For example company B signs a contract to supply company A. Company A unfortunately goes into administration, so company B exercises the Ipso Facto clause and terminates the contract. 

 

Now, it could be beneficial for company B as they could find a new customer and head off potential losses but it’s problematic for company A, especially if they’re trying to restructure the business and get it back on its feet financially. In fact, the use of this clause can exacerbate insolvency situations tremendously. 

 

Which is why their use might be curtailed shortly.

 

As part of The Insolvency Service’s May 2016 consultation on the corporate insolvency framework in the UK, the government proposes outlawing Ipso facto clauses. 

 

They consider that it would be detrimental to the other additional measures designed to strengthen the insolvency regime including new insolvency and administration tools such as the proposed restructuring moratorium and subsequent restructuring plans. 

 

Currently a company can trigger an ipso facto clause not only if a partner becomes insolvent, but also if there are events connected with the debtor company’s financial position.
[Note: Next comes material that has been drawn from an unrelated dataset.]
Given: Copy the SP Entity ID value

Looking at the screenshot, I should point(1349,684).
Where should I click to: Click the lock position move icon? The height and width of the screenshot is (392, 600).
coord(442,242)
These would otherwise allow ipso facto clauses to be exercised on or following (but not before) a trigger event such as discussing a CVA with an insolvency practitioner but not yet entering into one. New legislation would outlaw this. 

 

Cui bono?  

 

It’s part of a concerted effort by the government to tighten up the insolvency process in the UK, closing various loopholes and tactics that could derail administrations or otherwise make them harder to achieve their purpose of rescuing failing businesses.  

 

They will also bring the UK into line with other international jurisdictions with robust insolvency legal apparatus such as Australia and the USA which have also declared ipso facto clauses ineffective. 

 

This doesn’t commit a partner to remain in a contract indefinitely. Suppliers are still able to terminate agreements based on other grounds such a non-payment for goods and services or criminal activity. 

 

Chris Horner, insolvency director with Robson Scott said: “By outlawing the use of ipso facto clauses in the event of insolvency, the consultation would give companies in administration a better chance of a successful outcome and emerging from the process stronger and viable. 

 

“The legislation also proposes that certain essential supplies such as utilities and IT have to continue to be supplied to a company in administration. Certain other financial services are also exempted as the risk of pulling the plug on crucial working capital and other debt facilities is too great.”

 

“While the consultation is still ongoing it’s impossible to judge for certain the outcome but it will have an effect on companies in future deciding whether or not to include them in contracts if they are going to be void or unenforceable should one of the signitaries be under an insolvency event.” 

So maybe it’s usque ad tempus, in ipso facto incurrendae – or time’s up for ipso facto.